As with many budding teacher-writers across the nation, Haggar felt supported to go further with her writing. "When we, as writers, take a risk by going outside the boundaries of our comfort level, it helps to have a supportive ear who says, 'Not bad, keep trying!'"

Sharing Stories to Build Bridges

Warren said that summer institute participants seemed to feel more empowered as their pieces drew readers from across the country.

"Might it be possible that, as happened within our summer institute, the sharing of stories from all the diverse communities within the NWP network could open hearts and minds to a new willingness to learn from people whose stories and contexts are unfamiliar?" said Warren.

In fact, the experience gave her a vision for how the E-Anthology might be used to enhance the experience of participants in summer institutes within the NWP network:

Summer institute participants seemed to feel more empowered as their pieces drew readers from across the country.

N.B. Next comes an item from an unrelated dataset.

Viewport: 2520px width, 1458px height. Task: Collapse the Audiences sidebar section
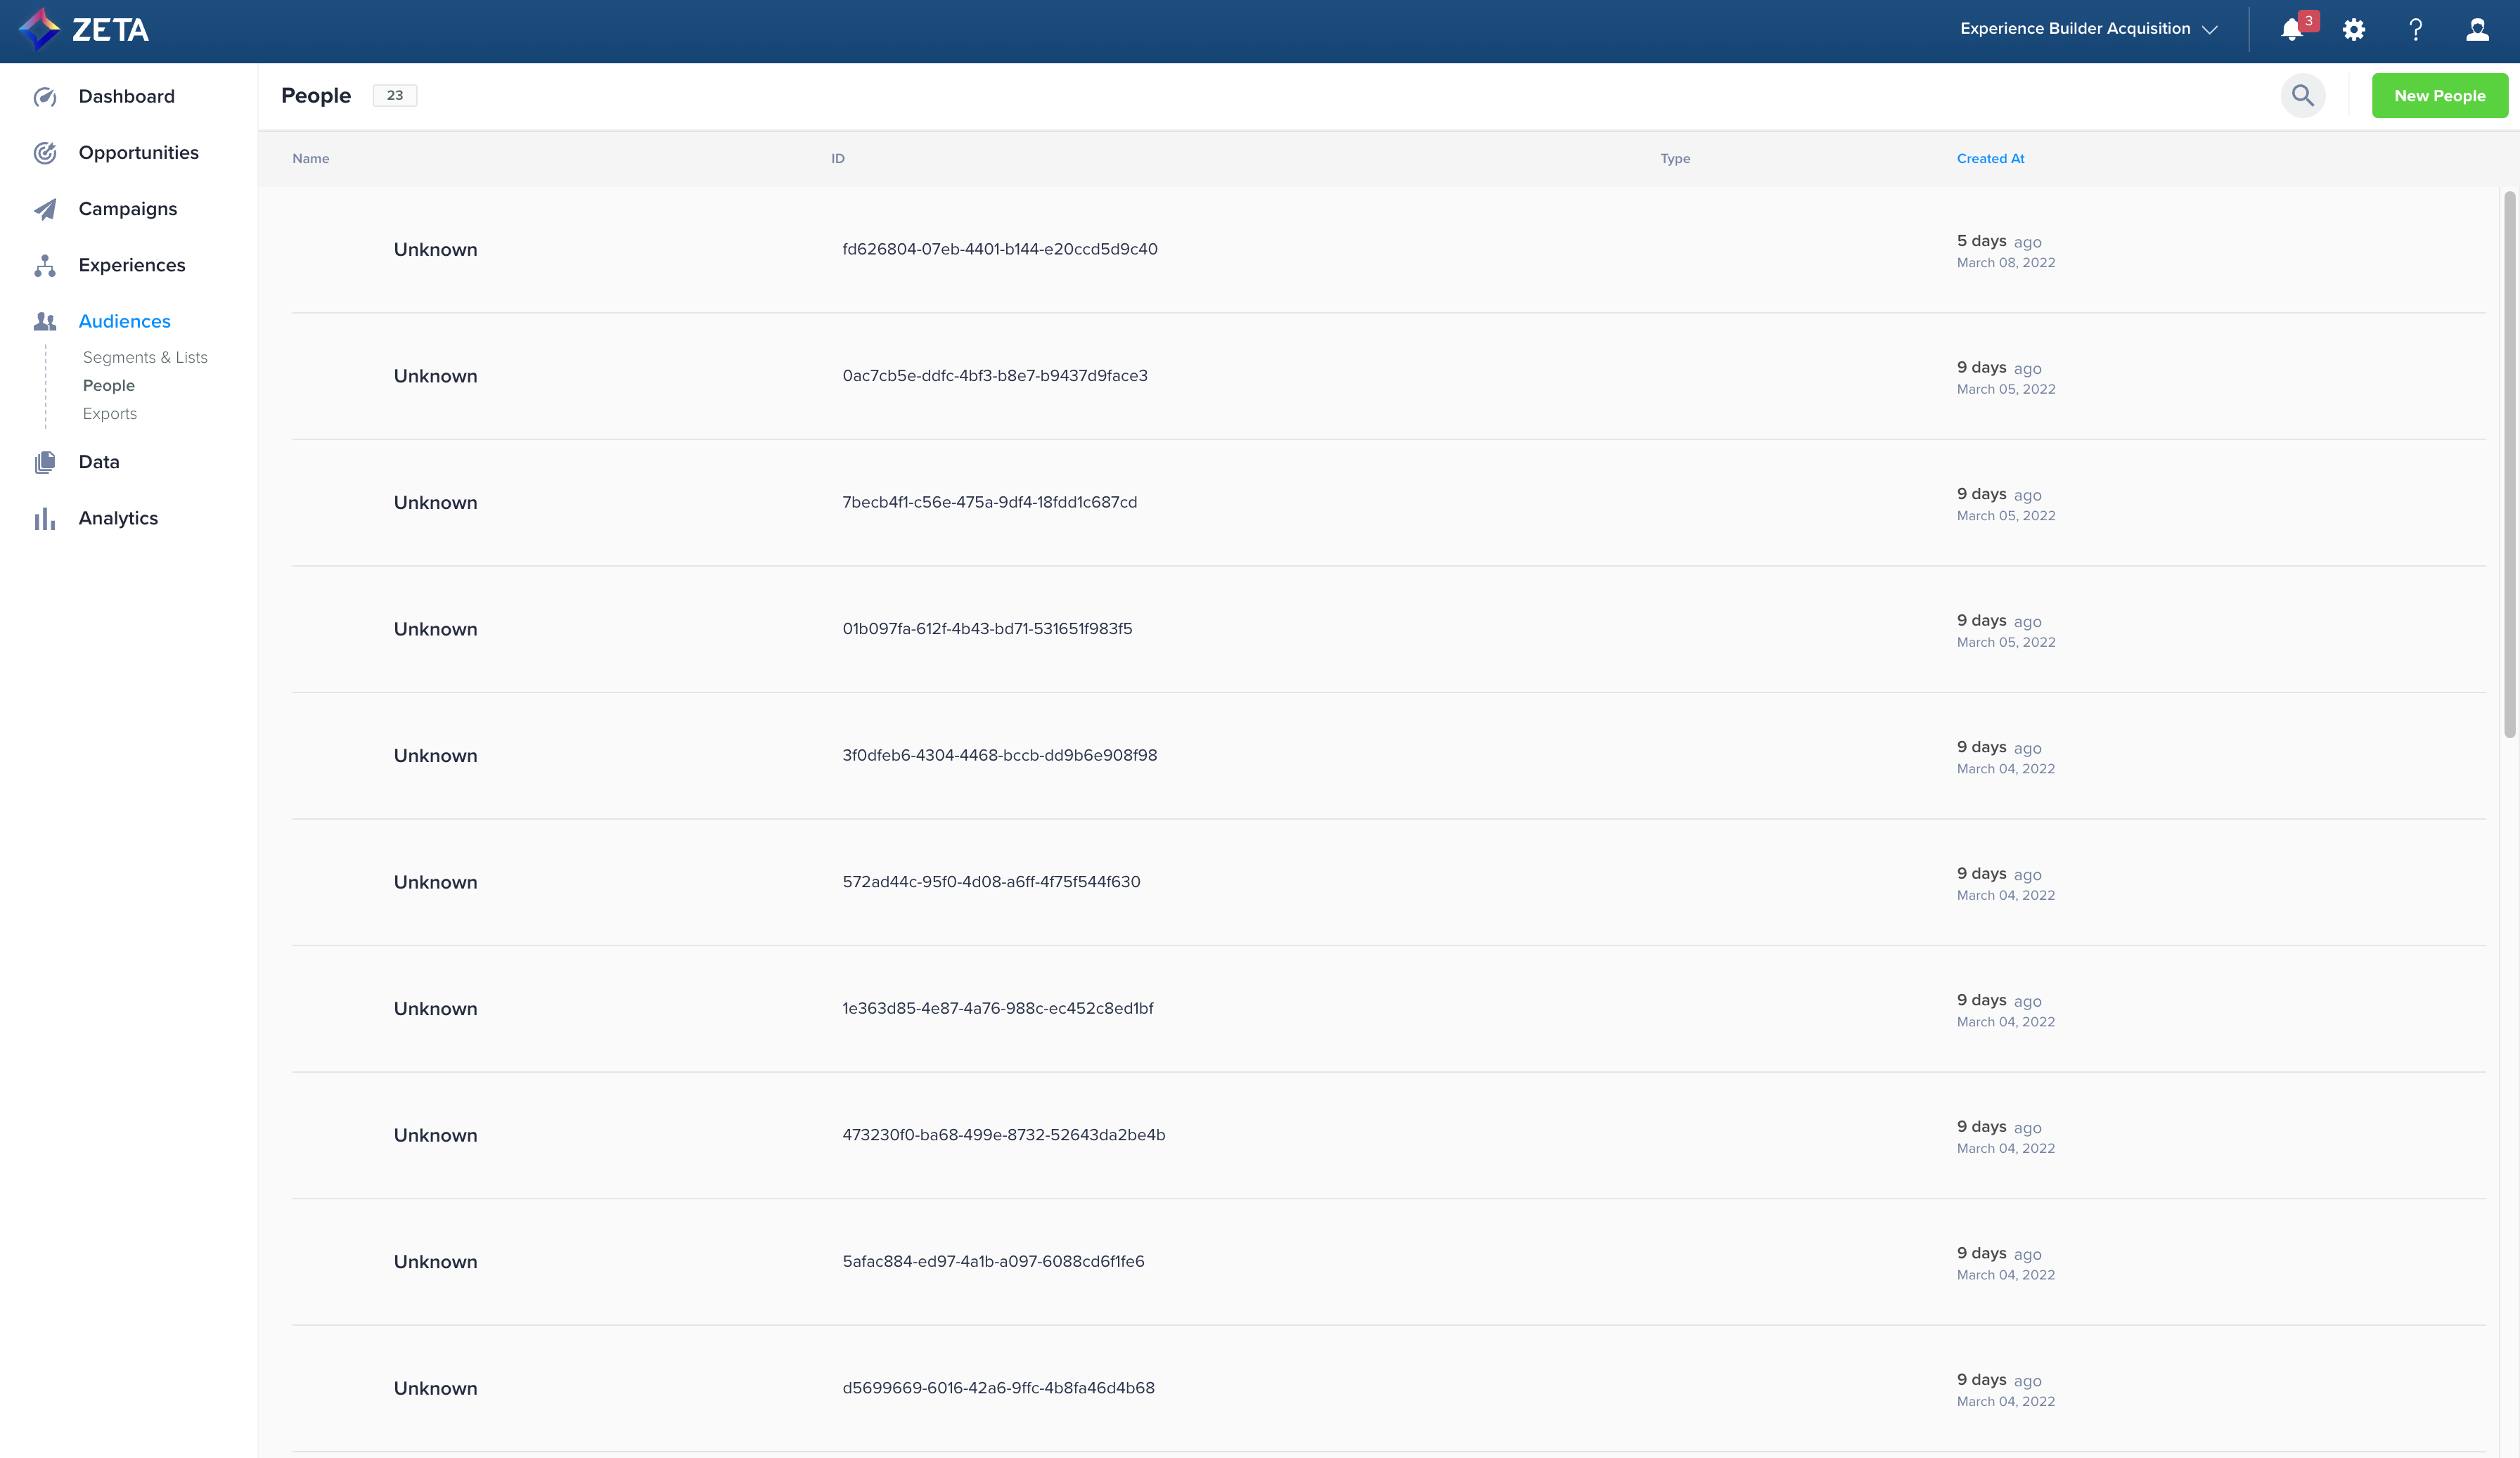(124, 321)
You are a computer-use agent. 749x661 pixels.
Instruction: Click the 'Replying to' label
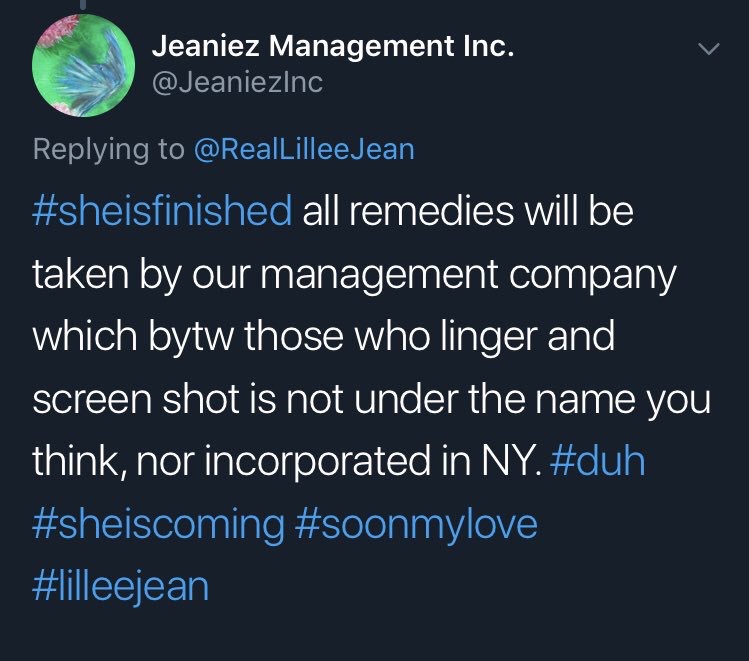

  • Everyone has stories to tell.
  • Stories are multilayered teaching texts.
  • Stories provide the reader a personal look inside a culture, including home languages that might be new to them.
  • Reading stories of people whose life experiences differ from ours is a powerful way to grow understanding and compassion.
  • The sharing of stories helps build community—locally and nationally.
  • An author's sense of empowerment increases exponentially with the size and range of the audience.
  • The E-Anthology can provide access for voices that are often silent to be heard in a national community.

You might say that Wendy Warren has summed up the goals of the E-Anthology. A writing project site is never just local, after all, but part of the NWP Network. There are many stories to hear, many stories to write.